2) Can you explain what profiling you have done? This patch removes some caching. It does not look to be material due to caching at different levels but it would be good to understand what kind of profiling you did.
Thanks!
Comment #93
xjmSwitching for a followup :)
Comment #94
dawehnerHere is the follow up: #2045361: Mark user_access as deprecated
@fubhy, please speak about the caching.
Comment #95
xjmThanks @dawehner!
Comment #96
fubhy CreditAttribution: fubhy commentedExactly.. So while we removed the direct static caching in user_access() we are still using the values from the $role entities (which are already in memory) and the role assignments of the user entity (also in memory). Instead of directly returning the cached values from user_access() we now go to through both, user entity and role entity, to determine access:
$user->hasPermission() -> $role->hasPermission() (for all roles of a user)
This makes the whole system much more solid and decoupled as it's only bound to the static entity caching instead of multiple, custom caching layers (which you would have to be aware of in order to do proper cache invalidation upon write / delete operations, e.g. when deleting a role).

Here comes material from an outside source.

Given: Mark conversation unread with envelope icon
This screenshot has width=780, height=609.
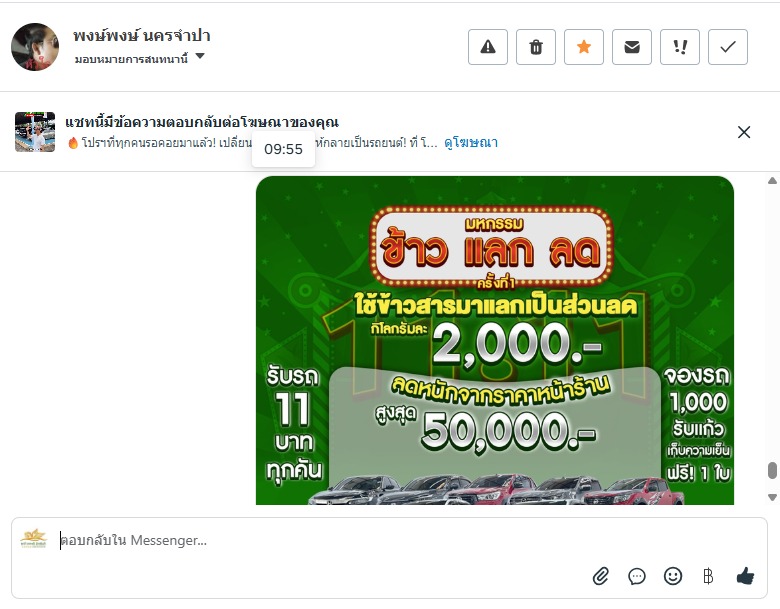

Now, when you remove a user role assignment, or add a new role to the user, or add a new permission to a role, it is automatically reflected in the next $user->hasPermission() check without the need of any cache invalidation (entity system takes care of that).
The only thing that we add are some (very few) additional function calls which obviously doesn't affect performance much.

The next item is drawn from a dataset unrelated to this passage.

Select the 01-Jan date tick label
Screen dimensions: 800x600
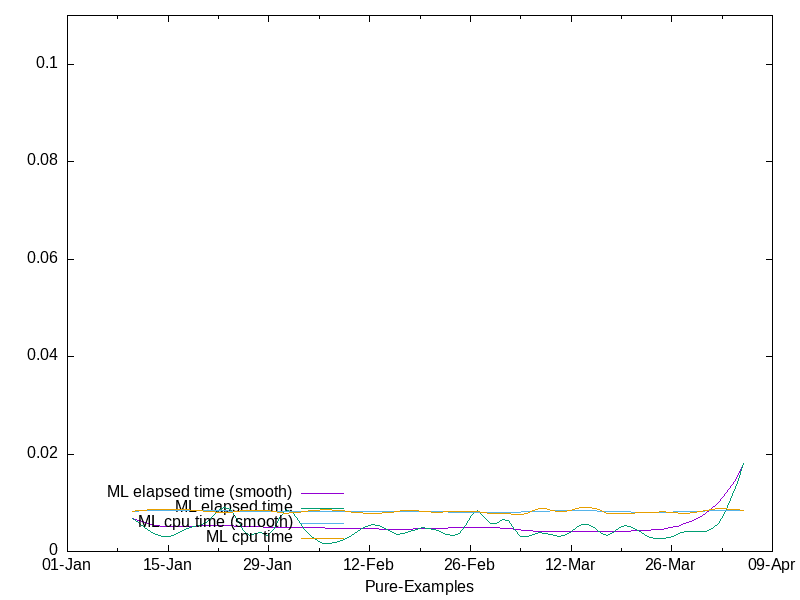(66, 565)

EDIT: As to the question "what kind of profiling was done" we would have to ask @ParisLiakos.
Hey King Leonidas? Can you give us some detail on the profiling you did?
Comment #97
fubhy CreditAttribution: fubhy commentedUntagging
Comment #98
ParisLiakos CreditAttribution: ParisLiakos commentedI believe you are talking to me:p
it was against the D8 HEAD (at the time) front page. First run was before the patch second run after patch..the only change was 48 more function calls which completely make sense since user_access is now a wrapper..when we have converted everything to call hasPermission() directly there will be no performance difference..that 1kb of ram i didnt even bother to check more
Comment #99
xjmWell, what @effulgentsia pointed out is that the real thing to profile would be a site with a lot of roles, and with individual users with lots of roles. I seriously doubt there would actually be a negative impact from the patch, and overall the removal of the cache can only be a good thing, I think, as @fubhy explains in #96.
Comment #99.0
xjmexperimental conversion done
Comment #100
fubhy CreditAttribution: fubhy commentedAdded a follow-up: #2048171: [meta] Replace user_access() calls with $account->hasPermission() wherever possible.
Comment #101
Crell CreditAttribution: Crell commentedComment #102
dawehnerhttps://drupal.org/node/2049309
Comment #103
jibranFixed some formatting issues, change notice looks good to me. Thanks @dawehner.
Comment #104
agentrickardSample code in the change notice needs to account for cases where you want to check access for a user other than the one making the request.
Comment #105
tim.plunkettUpdated
Comment #106.0
(not verified) CreditAttribution: commentedUpdated issue summary.